Hyung-Kyu Noh, Ho-Jin Kim, Hyo-Sang Park
Differences in positions of cone-beam computed tomography landmarks in patients with skeletal Class III facial asymmetry according to midsagittal planes.
- Korean J Orthod 2023;53:219-231
I appreciate the author’s hard work in clarifying the discrepancies in cone-beam computed tomography (CBCT) landmark positioning across various midsagittal planes (MSPs) in patients with skeletal Class III facial asymmetry. Since CBCT offers valuable insights that cannot be captured through cephalometrics alone, particularly in diagnosing asymmetry, this article holds significant value for its readers.
Q1. In the present study, the groups were divided into symmetric group and asymmetric group based on the amount of menton deviation using posteroanterior (PA) cephalograms.
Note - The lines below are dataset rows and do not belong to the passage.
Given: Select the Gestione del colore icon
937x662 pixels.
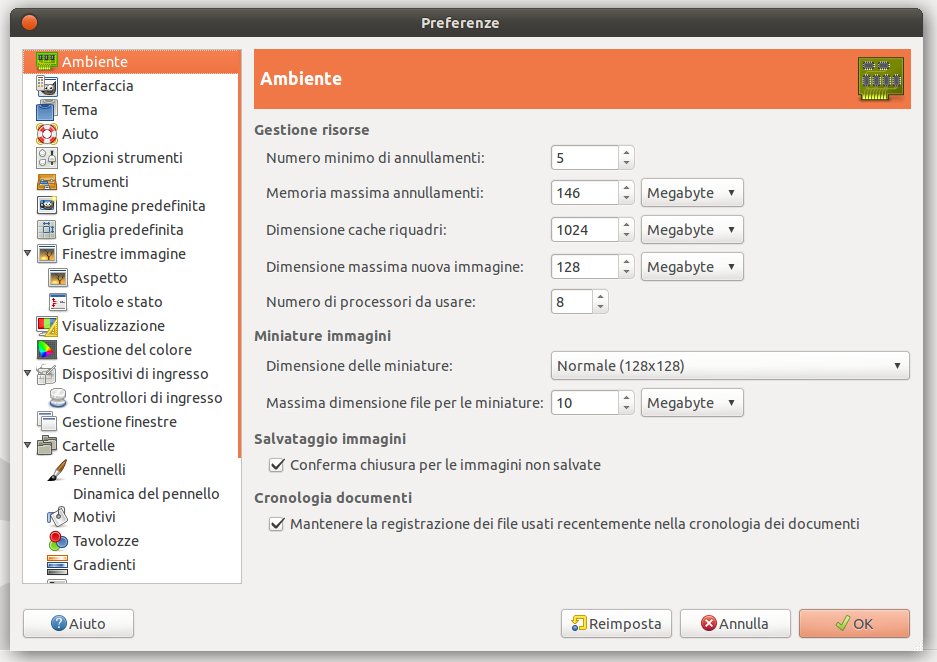Looking at the screenshot, I should coord(47,350).
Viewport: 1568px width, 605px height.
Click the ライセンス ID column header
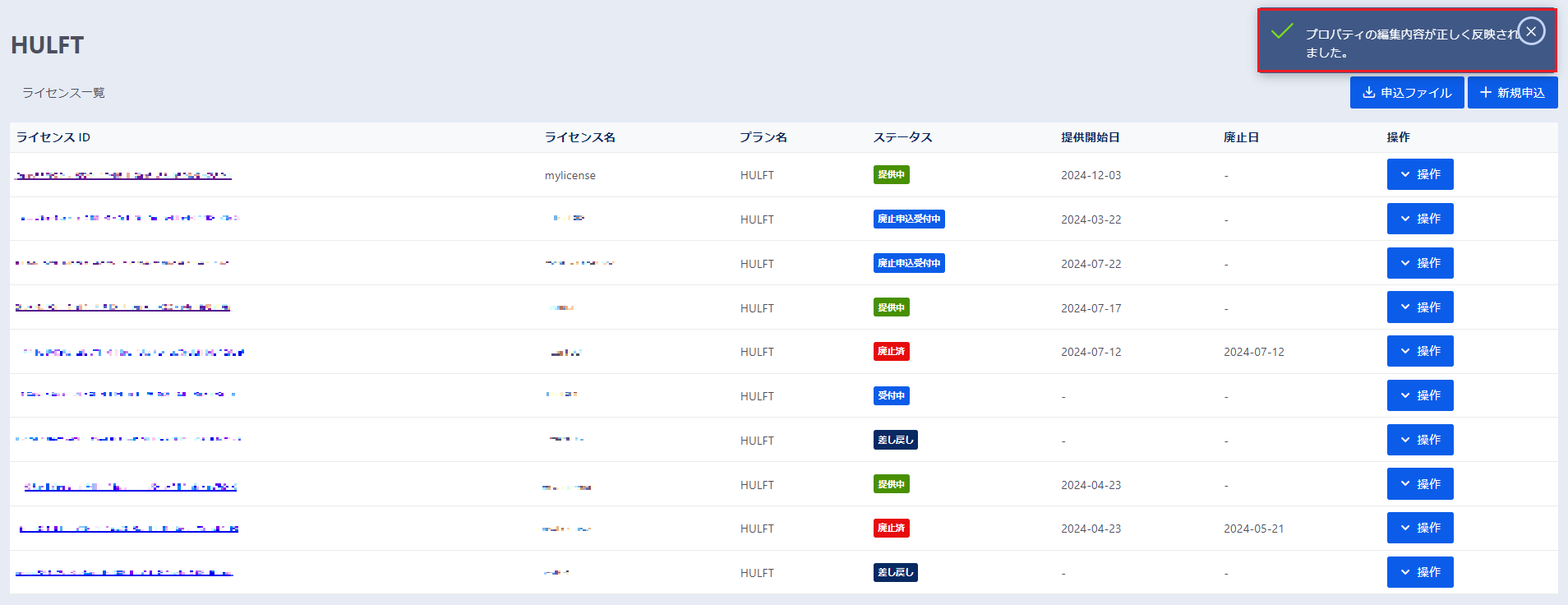click(53, 137)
How was the MSP set in PA cephalograms?
Q2. Facial asymmetry is generally classified into 3 types: rolling-dominant type (R-type), translation-dominant type (T-type), and yawing-dominant type (Y-type), based on the distorted skeletal components that cause canting, translation, and yawing of the maxilla and/or mandible. Could you suggest which MSP would be more appropriate to examine each type of asymmetry?
Q3. The authors mentioned that the MSP based on the cranial part (MSP I or MSP II) generally reveals the most deviated maxilla and mandible, making it preferable for diagnostic screening. However, when there is a significant difference in the height of the orbit, it becomes challenging to establish the reference plane using bilateral landmarks such as frontozygomatic suture (FZS). How would you recommend adjusting the MSP in such a situation?
Q4. Although there is no consensus on the type of MSP for evaluating asymmetry, could you provide some insights into how you integrate these different types of MSP into a detailed workflow in your clinic?
A1. First of all, we would like to express our gratitude for your interest in our article. We used the menton deviation measured from the initial PA cephalogram as the group dividing criterion. We used the line connecting the bilateral FZS point (on the medial side) as the horizontal reference plane. The MSP of the PA cephalogram was defined as a plane that is perpendicular to this horizontal plane and passes through the crista galli. As the PA cephalogram is easily accessible and the first line of data, and analysis is done on planes on CT, we have used PA cephalogram for dividing groups. For the symmetry group, this line is also well matched to other CT planes, but not for asymmetry groups.
A2. It is a clinically interesting but difficult question to answer now. The literature has revealed these types of asymmetry patterns and suggested corresponding treatment strategies.1,2 However, to our knowledge, there is no study yet on how these skeletal/dental asymmetry characteristics are evaluated differently depending on the MSP. We believe that the mandibular asymmetry or the compensation of the mandibular teeth should be evaluated on the mandible’s reference plane,3 and thus would not be affected by the MSP types.2,4 On the other hand, the maxillary asymmetry or dental compensation of maxillary teeth is influenced by the choice of MSP. The yaw dominant type has prominent nasal alae deviation while no obvious deviation in roll and translation dominant types.5 This means that anterior nasal spine (ANS) may be deviated, and the ANS-associated planes may not be used. We are currently conducting a further study on this topic.
A3. As the questioner pointed out, the vertical position difference of the difference of the Frankfort horizontal (FH) landmark between the sides is often found in actual clinical practice and forms the basis for advocating the ANS-associated MSP. As soft tissue symmetry is the final goal of treatment, there is different vertical position of orbit and the middle structures are in the midline, ANS-associated MSP can be selected. Perhaps, in cases of severe craniofacial asymmetry accompanied by syndrome, the ANS-associated MSP that does not depend on the FH plane may be the clear alternative.6,7 However, if the difference is subtle, it may not be easy to choose between the 2 types of MSP. In such cases, soft tissue may be the most important criterion. It might be effective to choose the MSP that better reflects the actual head posture among the 2 MSPs.
A4. As the soft tissue is the most crucial criterion, it is helpful to record the natural head posture and compare it with the skull orientation according to each MSP. If facial scanning data is registered on the CBCT image and examined three-dimensionally, it is much more helpful. In case of nasal bridge deviation, the selection of MSPs can be influenced by the rhinoplasty or not. The next important thing is to reach an agreement with the oral surgeon. This is because the 2 main axes of treatment should have the same judgment criteria.